Barbara Roberts, Homeopath

PMS: The period post 3 of 3

PMS, short for Premenstrual Syndrome has always bothered me, for several reasons:

First of all, incidence varies. Some studies claim 30-40%. A meta analysis looking at worldwide studies showed huge variability, from 10% in Switzerland to 98% in Iran, with the pooled prevalence at 48%. (1) This says to me there are problems with the way we define PMS. It also suggests there is a complex interplay between stress and PMS, and probably social and cultural aspects. It also makes me wonder about why something is abnormal if it affects 98% of women of reproductive age in Iran and nearly half of women worldwide?

Second of all, why do we expect hormones to have no effect on our emotions? And why is it a problem that they do affect us? We are not robots, and our hormones enable us, as women, to create miracles, growing a brand new human being from just a couple of cells, and an organ to feed that baby. Without our hormones to send the right messages we cannot do this, and with our hormone changes come different feelings within our bodies and emotions.
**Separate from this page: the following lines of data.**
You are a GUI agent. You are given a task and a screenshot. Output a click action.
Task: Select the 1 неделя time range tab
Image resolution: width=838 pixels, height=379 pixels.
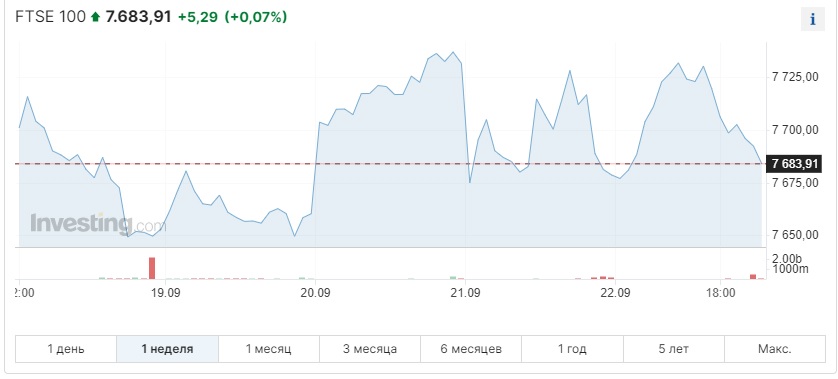167,349
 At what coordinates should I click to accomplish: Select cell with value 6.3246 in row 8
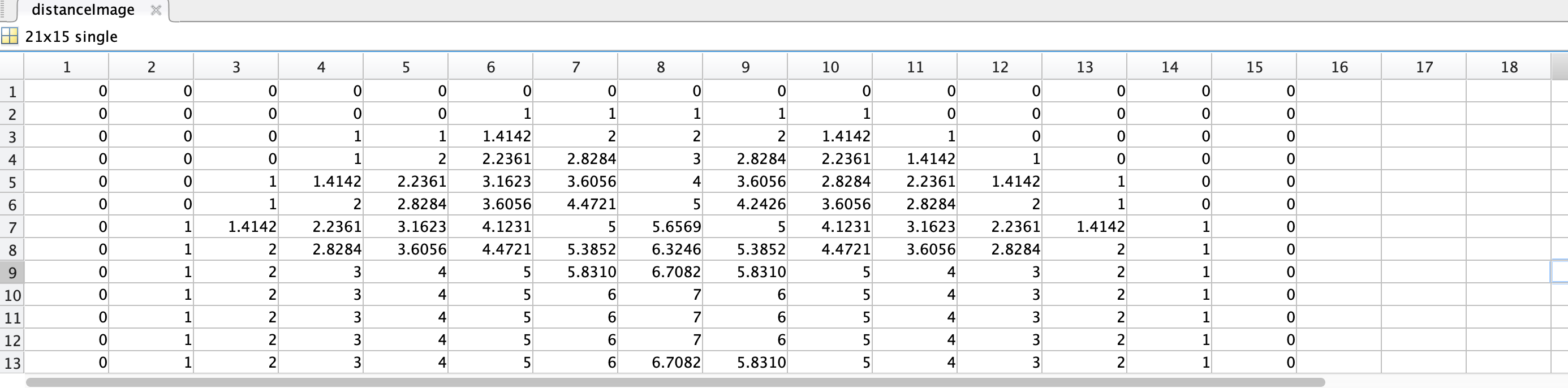click(x=661, y=249)
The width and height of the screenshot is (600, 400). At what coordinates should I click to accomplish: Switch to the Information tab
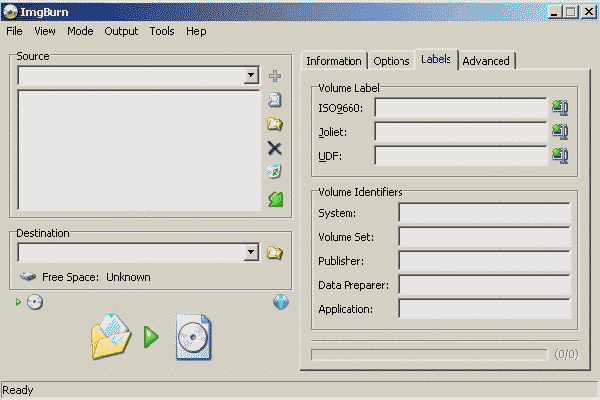click(333, 61)
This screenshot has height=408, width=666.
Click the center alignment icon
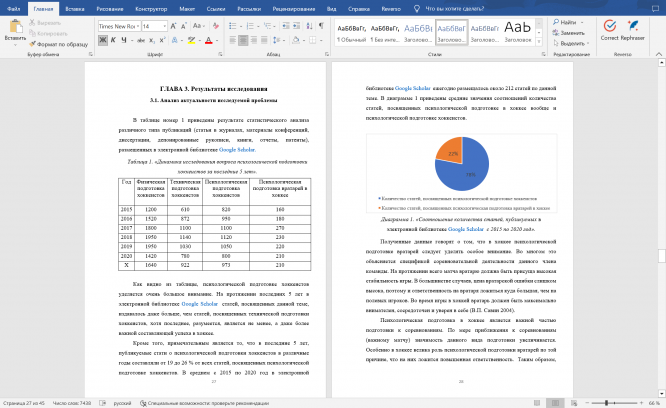[x=243, y=40]
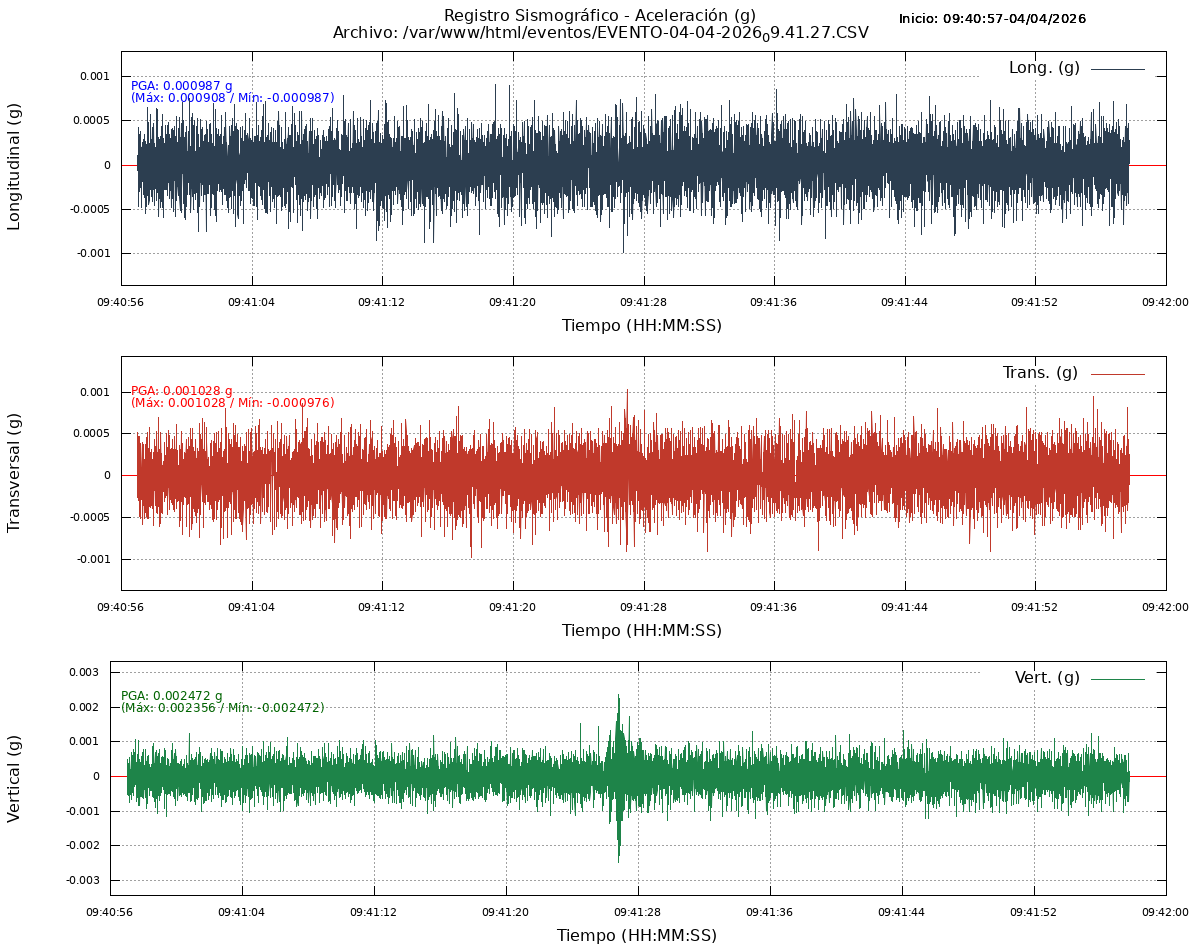
Task: Select the Long. (g) legend label
Action: 1044,68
Thirdly, the medicalisation of normal diversity has done no one good, and the medicalisation of women’s bodies has not helped with most aspects of our lives. I do not have time and space to go into pros and cons of hormonal contraceptives, medicalisation of birth, hormone replacement therapy or others, but suffice to say these progresses have not been without their drawbacks.

PMS’s more severe cousin is PMDD, or pre menstrual dysphoric disorder and can include physical and behavioural problems that also resolve with menstruation.
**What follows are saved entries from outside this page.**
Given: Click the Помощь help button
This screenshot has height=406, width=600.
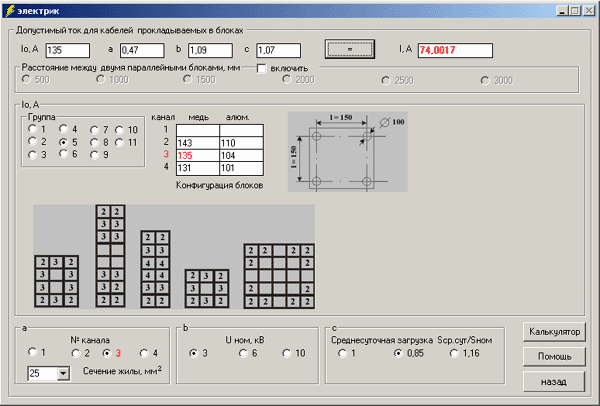Looking at the screenshot, I should pos(554,357).
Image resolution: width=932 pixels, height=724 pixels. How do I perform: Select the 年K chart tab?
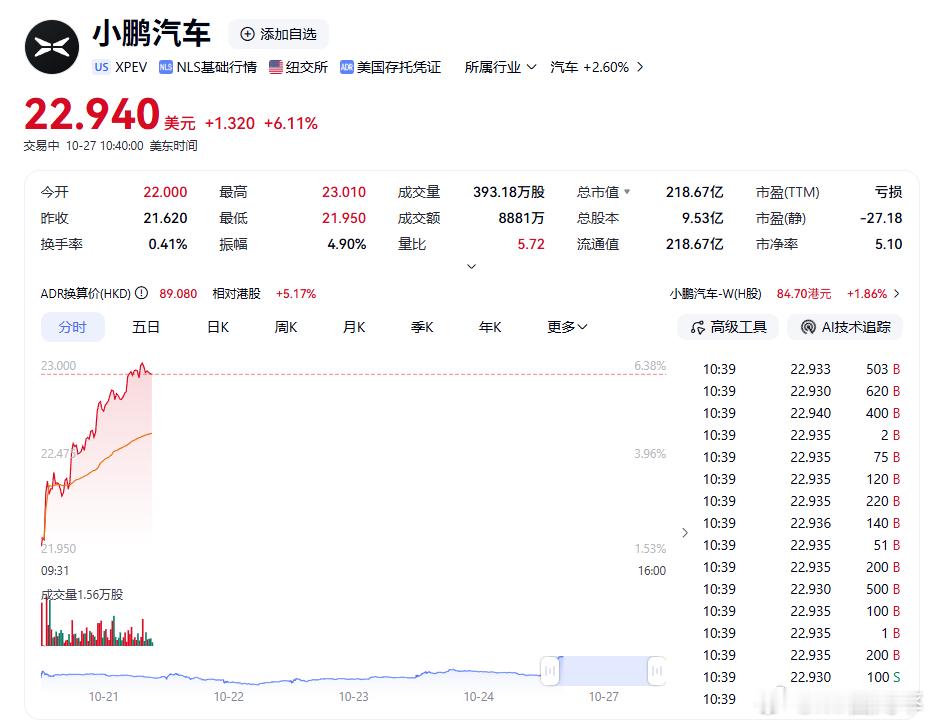point(489,327)
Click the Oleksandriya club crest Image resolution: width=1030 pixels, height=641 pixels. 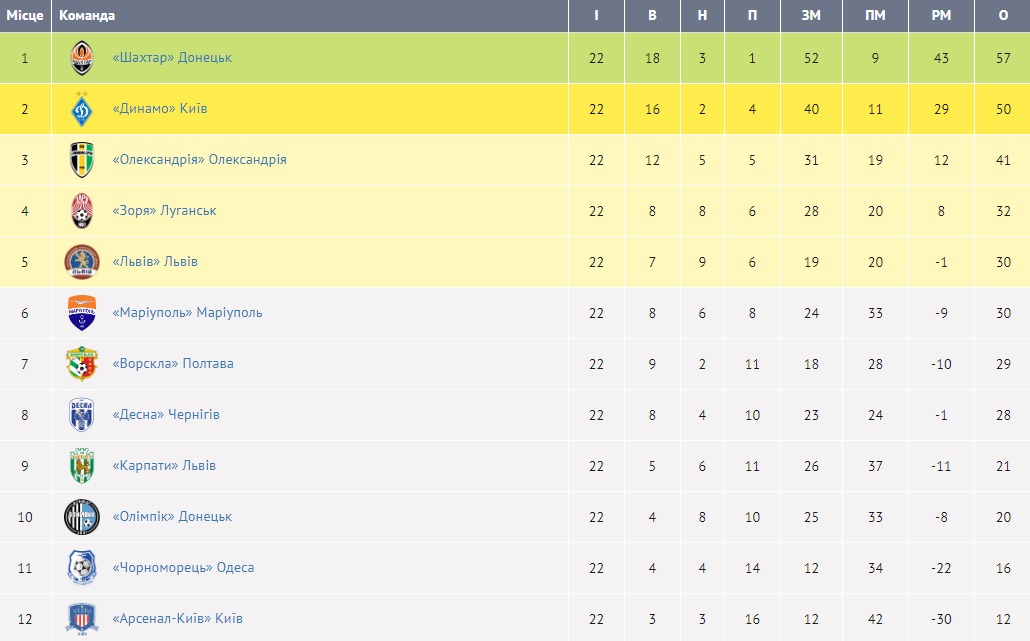pos(81,160)
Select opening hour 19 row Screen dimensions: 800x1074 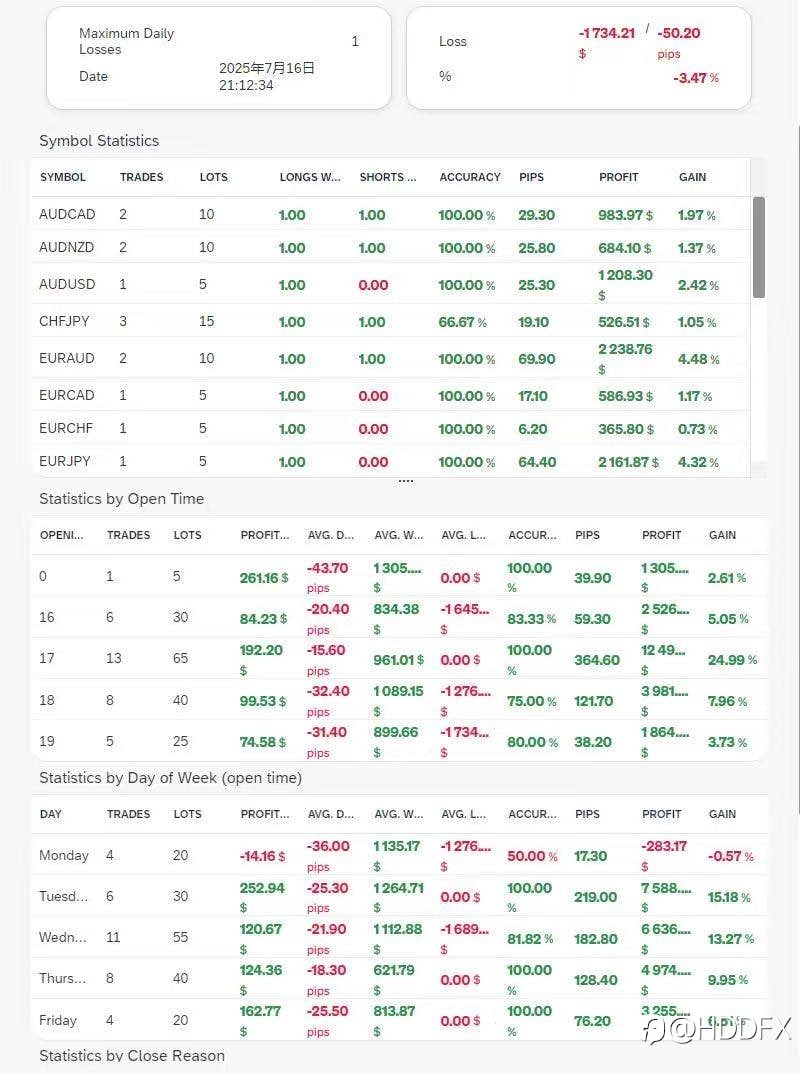[x=399, y=741]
So let’s talk about what is happening hormonally in the two weeks before menstruation, after ovulation.

After their surges, LH and FSH are low. GnRH also begins to come down. When the follicle in the ovary releases the ovum it leaves behind the follicle- this closes up and becomes the Corpus Luteum. The Corpus Luteum produces both Oestrogen and Progesterone. Oestrogen spiked before ovulation and then fell, but now, produced by the Corpus Luteum it starts to rise again; Progesterone also begins to rise steadily again after ovulation. Towards the end of these two weeks following ovulation, also known as the Luteal phase, if the ovum has not been fertilised the corpus Luteum begins to break down (if it is fertilised then the Human Chorionic Gonadotrophin (hCG) produced by the placenta will signal to the corpus Luteum to continue producing progesterone until the placenta begins to produce it). With the breakdown of the corpus luteum, oestrogen and progesterone levels fall. This is the hormonal cause of those PMS feelings, and is also the signal that there has been no implantation and menstruation can begin to shed the body of this unneeded lining.
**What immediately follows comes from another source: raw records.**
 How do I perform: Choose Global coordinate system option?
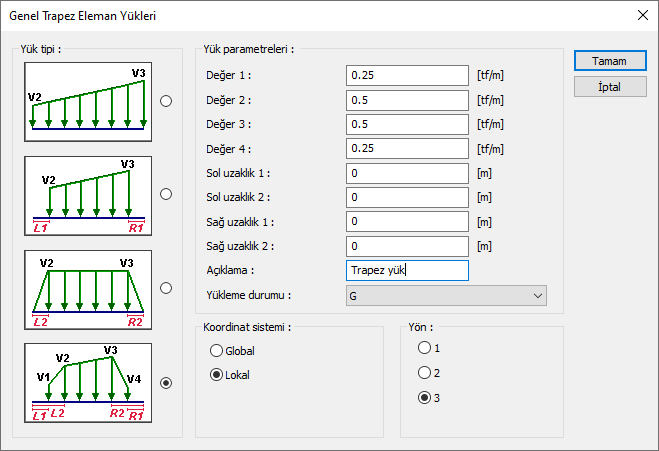[216, 351]
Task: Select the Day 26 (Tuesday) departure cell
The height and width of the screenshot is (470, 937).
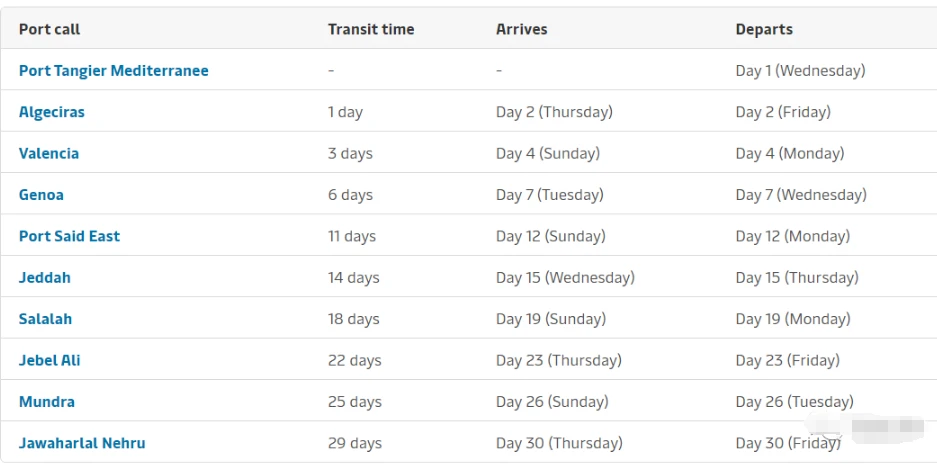Action: pos(795,402)
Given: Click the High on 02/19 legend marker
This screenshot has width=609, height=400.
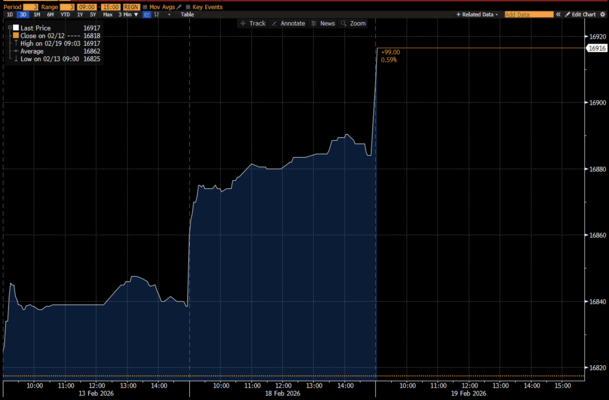Looking at the screenshot, I should pyautogui.click(x=14, y=43).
Homeopathic remedies to consider for PMS include:

Pulsatilla – can be irritable but this remedy is marked by its change ability- so can go from angry to tears in a short space of time. Pulsatilla is better for company and consolation when they are upset.

Sepia – wants everyone to go away, feels angry and irritable particularly with family. They can also have a tendency to thrush, and bearing down feelings in the abdomen.

Lycopodium – a strong craving for sweets and a huge appetite, as well as bloating, indigestion and flatulence. May lack self confidence.

Natrum Muriaticum – can feel sad, depressed and lonely, but holds symptoms inside until alone. May have migraine headaches or back ache, and has a craving for salty things and is very thirsty.

Lachesis – intense symptoms, irritable and can have jealousy or suspicion. Headaches or flushes of heat, and everything is better once the period arrives.

Other things to consider:

Studies have suggested that calcium and vitamin D can reduce mood swings. Many calcium supplements are equivalent to eating chalk, so if you can get it from dietary sources that is best. Dairy is the most well known source of calcium; for those who cannot or choose not to eat dairy foods, increase the intake of sesame seeds, almonds and leafy green vegetables- especially Asian greens like bok choy. Vitamin D consider how much sunlight you are exposed to, dietary sources like eggs, or supplements like cod liver oil.

Other dietary measures include reducing refined carbohydrates and sugars, and looking at caffeine intake.

Exercise often helps regulate the effects of PMS. Yoga, meditation and breathing exercises may also help.

Modalities like acupuncture, massage therapy and aromatherapy (from a qualified aromatherapist) are also worth considering.

Herbally you could consider Agnus Castus, or Chaste Tree Berry which has been shown in several studies to be beneficial for PMS. Speak to a Naturopath or Medical Herbalist for more options and information about dosage.